Zola is a child of the '80s who likes the fame and danger that comes with being a citizen journalist. Expert in matters of having multiple SIM cards and phones, he represents the new era of Chinese bloggers. For him, jumping over The Great Firewall, China's censorship of the Internet, requires just a little knowledge of code and IP scramblers. He appeared at a Q&A after the screening yesterday in the East Village with director Stephen Maing. Zola was clearly thrilled at being in NYC, which he described as "awesome" with a huge smile.

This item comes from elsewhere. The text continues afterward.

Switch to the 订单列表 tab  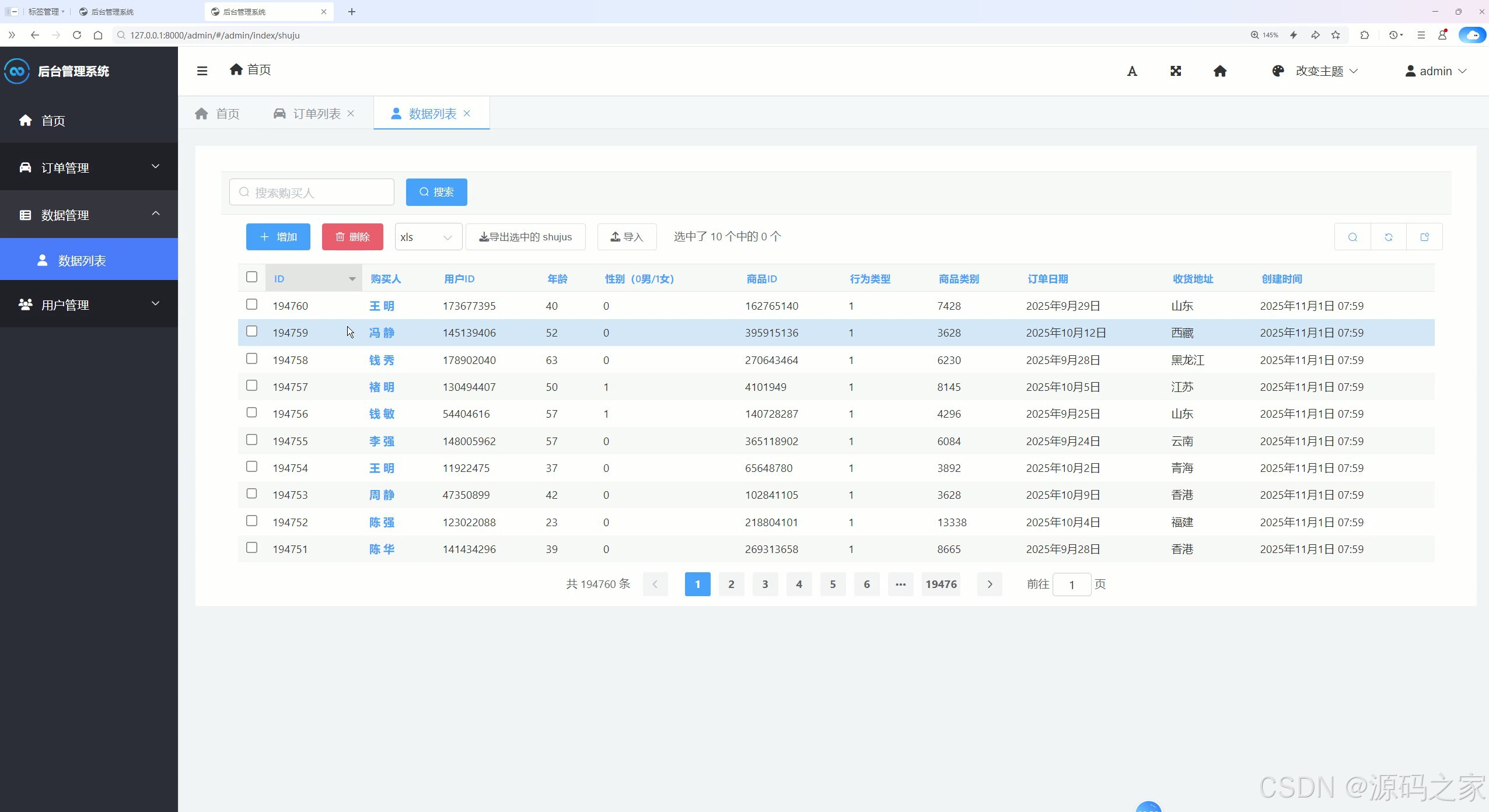[x=316, y=114]
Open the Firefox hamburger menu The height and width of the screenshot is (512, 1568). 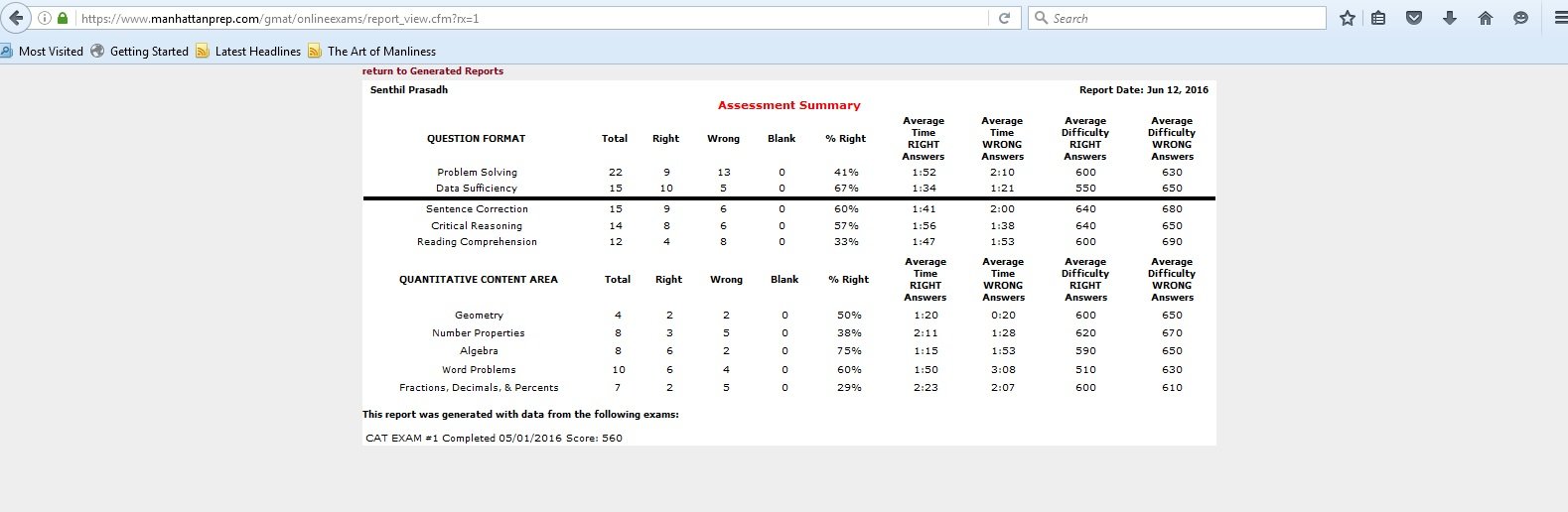click(x=1560, y=18)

The doc shows just how awesome it must be to Zola, who comes from a rural village where his parents cook food over an open fire and admonish him to find a wife and have a son. Putting on hold his parents' plans for him to be a vegetable seller, Zola travels to a small village where rumor has it the son of an official raped and murdered a teenager, throwing her body into a river. Everyone in the town seems to know what really happened, but at a press conference held a week later, they report that the son was doing push-ups on the bridge with the girl when she suddently stood up and announced she didn't want to live anymore and jumped. It's a bizarre, totally implausible cover-up that reflects the nature of Chinese bureaucracy. As Zola clarified in the Q&A, covering events like these may bring visits and monitoring from the police, but it's still legal and tolerated by the government. The most dangerous thing to write, according to Zola? Political jokes. The bloggers are in a different category from political dissidents like Ai WeiWei, but they still have their posts removed by the government. For regular Chinese citizens, these blogs provide a valuable counterpoint to the perpetually optimistic state news.
Tiger Temple, who lived through Mao's Cultural Revolution in the '60s and '70s, is in his fifties and estranged from his family. He travels by bike thousands of kilometers to rural sites. He helps out older farmers whose rivers are filled with detergent and feces from the town upstream. His readers give donations to his website to help out the homeless in Beijing. His style is calm and wise. He understands how Chinese bureaucracy works (a lot of it is about self-preservation), and uses it to his advantage. He's also clever, narrating a video from the point-of-view of his cat in hopes that censors won't take down a video of a talking cat. He's right.
Whereas most Americans worry about things like factory conditions in China, these bloggers focus on issues in rural areas, which many feel have been forgotten as the government focuses on its cities instead of agriculture. The recent hubbub over supposed terrible working conditions in Apple plants (as described in the play The Agony and Ecstasy of Steve Jobs and the subsequently retracted "This American Life" piece), compared to what the Chinese themselves feel are the unjust parts of their life, shows how little Americans understand China. This documentary offers a perspective on China that will challenge American assumptions.
Maing, the director, does an excellent job of fleshing out the personalities of these two bloggers. Having them do little things like describe all their tools and equipment yields funny, interesting results (Zola takes along traveling chopsticks and a spy scanner, which he ends up never using). They aren't pushy or outraged, as many American journalists are wont to be, and their matter-of-fact manner makes the injustices they expose all the more moving.
When Zola travels to Beijing for a story, he overhears a man singing a song about the government. "I was shocked to hear someone sing that in the open," he says later. "I thought all the people in Beijing were loyal party-lovers." High Tech, Low Life offers similar revelations for its viewers, who should seek out this eye-opening view of life in China.